Floppy recovery

Paul Koning paulkoning at comcast.net
Thu Jan 7 14:17:10 CST 2016


> On Jan 7, 2016, at 1:13 PM, Chuck Guzis <cclist at sydex.com> wrote:
> 
> On 01/07/2016 09:36 AM, Fred Cisin wrote:
> 
>> I've heard that there are "standards" for a number of overwrites, and
>> what patterns to use, . . .
> 
> The paper that got the most notice was from Peter Gutmann from the early 90s.
> 
> https://www.cs.auckland.ac.nz/~pgut001/pubs/secure_del.html

Oh yes, one of my favorite topics.  I get a lot of questions where people refer to "the DoD wiping standard".  Unfortunately, there isn't one.  There are some very old documents that give suggestions, but those seem to have expired long ago.  Gutmann's document is similarly old.  Any decade-old rule suffers from the fact that drive technology has changed drastically, and considerations that were valid then are no longer valid.  Gutmann did great work at the time, and his contribution deserves to be honored, but it has very much been superseded by technology change.  Tracks are so much smaller and margins so tiny that multiple erasures don't add much if anything.

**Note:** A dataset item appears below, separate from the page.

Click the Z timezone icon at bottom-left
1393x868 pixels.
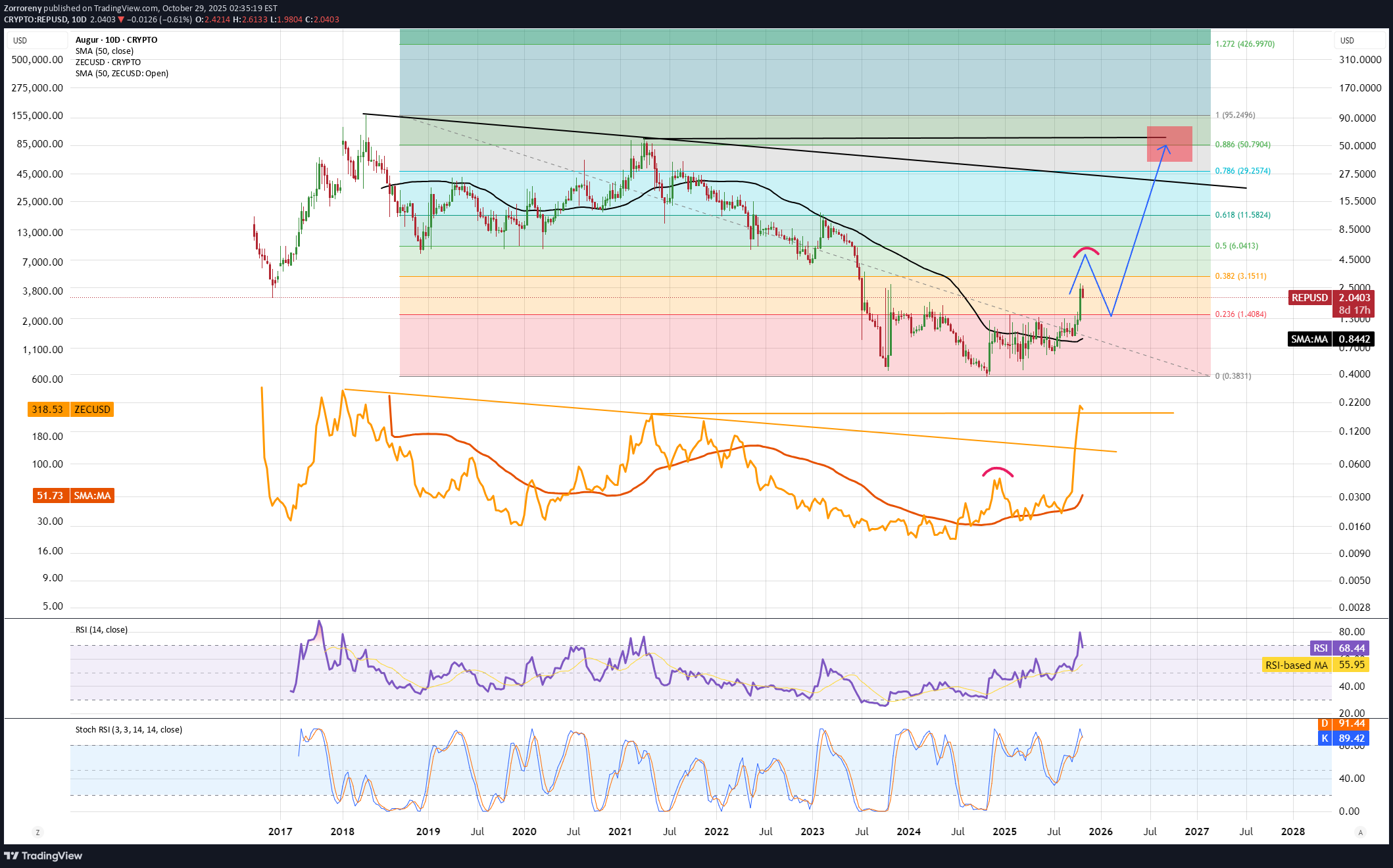point(37,832)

On the other hand, block replacement, and especially the write remapping done by SSDs, can leave stuff in places you can't even see until you take the device apart.  In fact, hard drives are not much of an issue, but SSDs should make you worry.

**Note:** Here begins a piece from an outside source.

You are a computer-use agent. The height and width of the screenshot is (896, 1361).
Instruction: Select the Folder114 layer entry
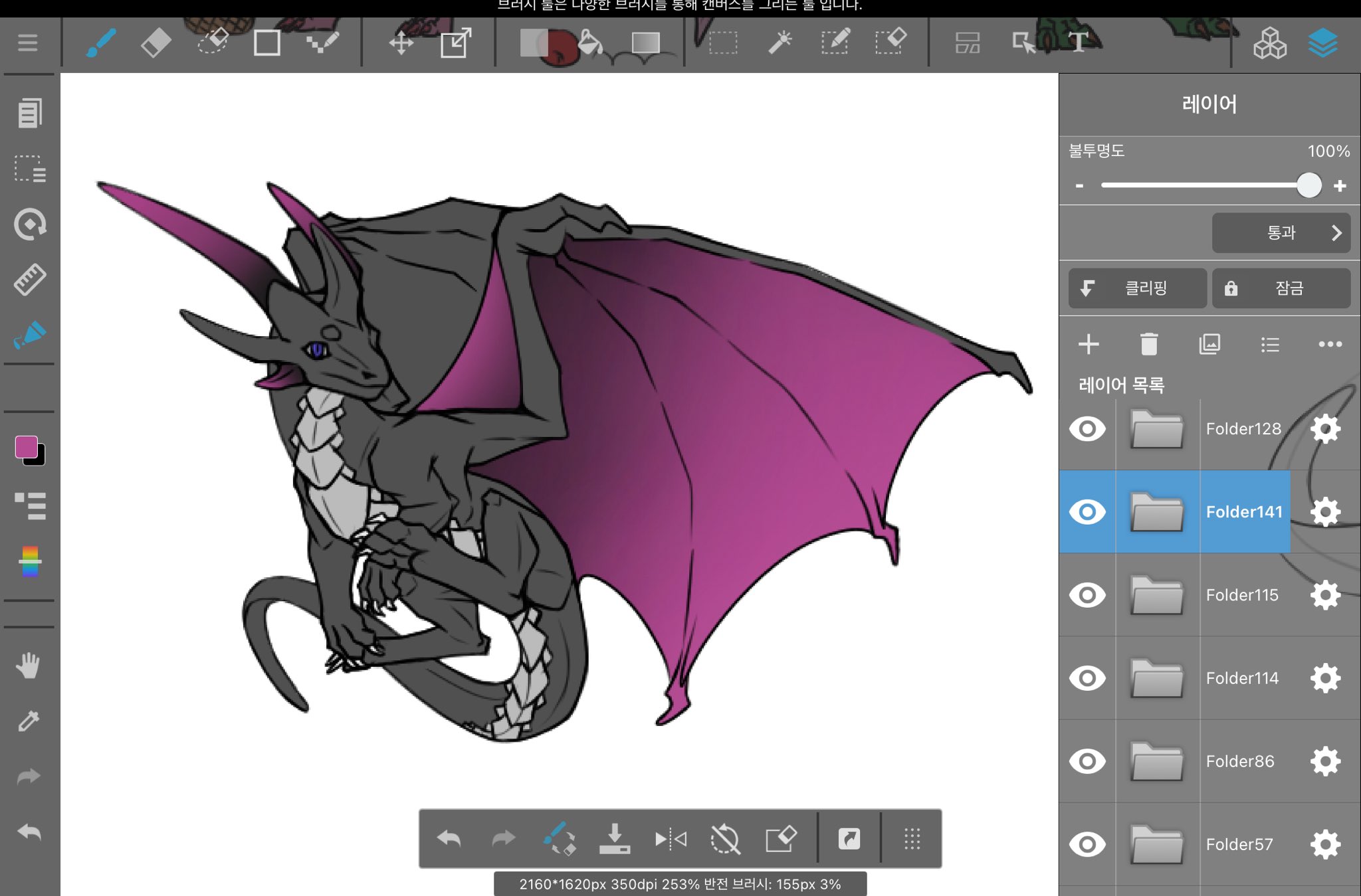pyautogui.click(x=1241, y=678)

Incineration should work, but use enough heat.  Shredding is questionable, unless the particles are very small.  I think high end shredders are required to produce particles less than 1/32 inch in size.

Much more recent work on erase was done by Gordon Hughes at UCSD.  See http://cmrr.ucsd.edu/people/Hughes/secure-erase.html for more.

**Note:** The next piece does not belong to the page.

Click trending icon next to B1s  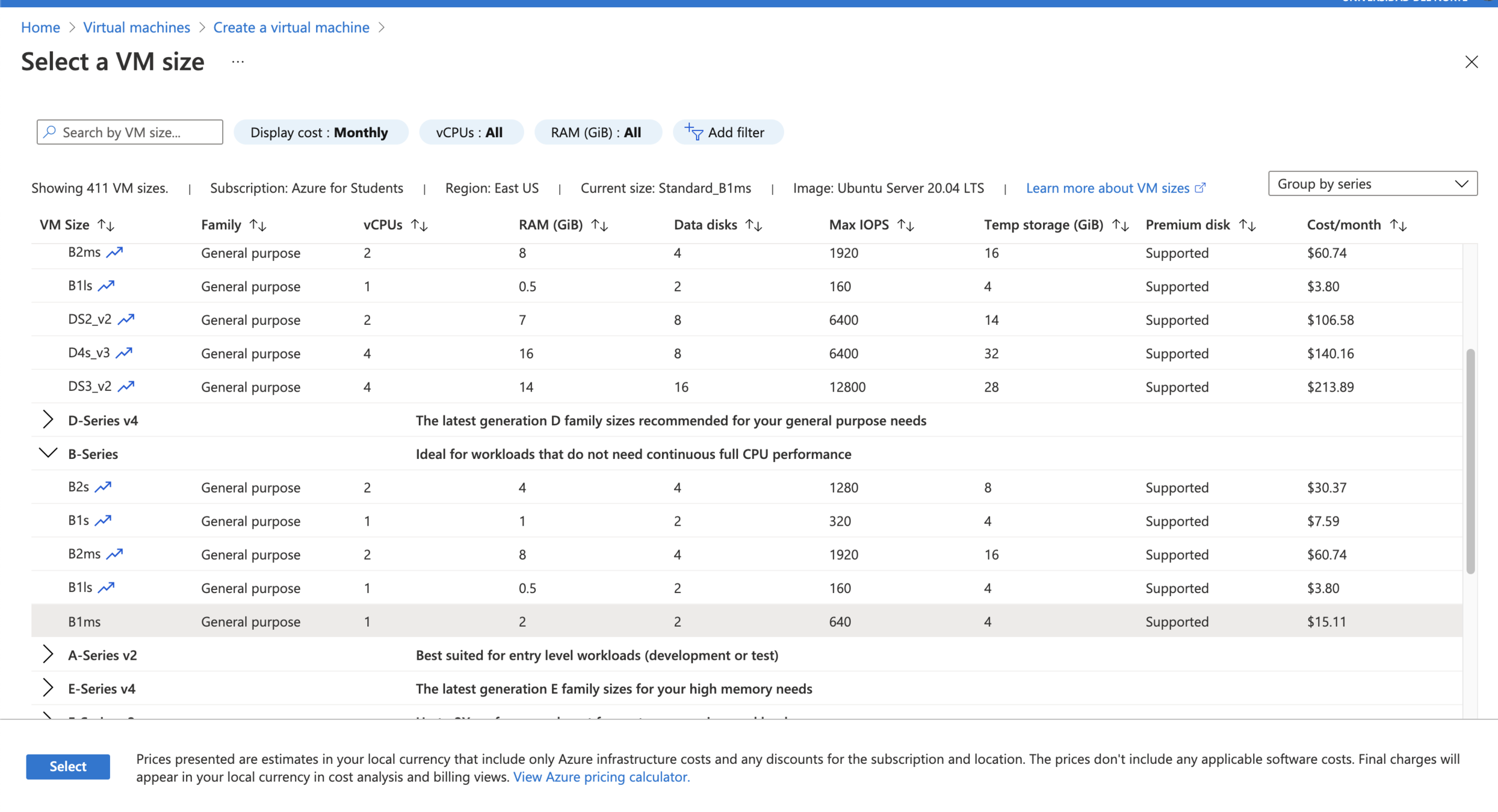click(x=103, y=521)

If you want data security and don't like destroying your hardware, SED ("self-encrypting drives") are a solution. Those encrypt all data, and "erase" by discarding and replacing the data encryption key.  So all your sectors instantly turn to random noise.  SSD versions of those are starting to appear, which addresses the invisible old copies problem that regular SSDs have.  The great thing of an SED is not just the security of its erase function, but in particular the speed: it takes only seconds to destroy all the data on the drive.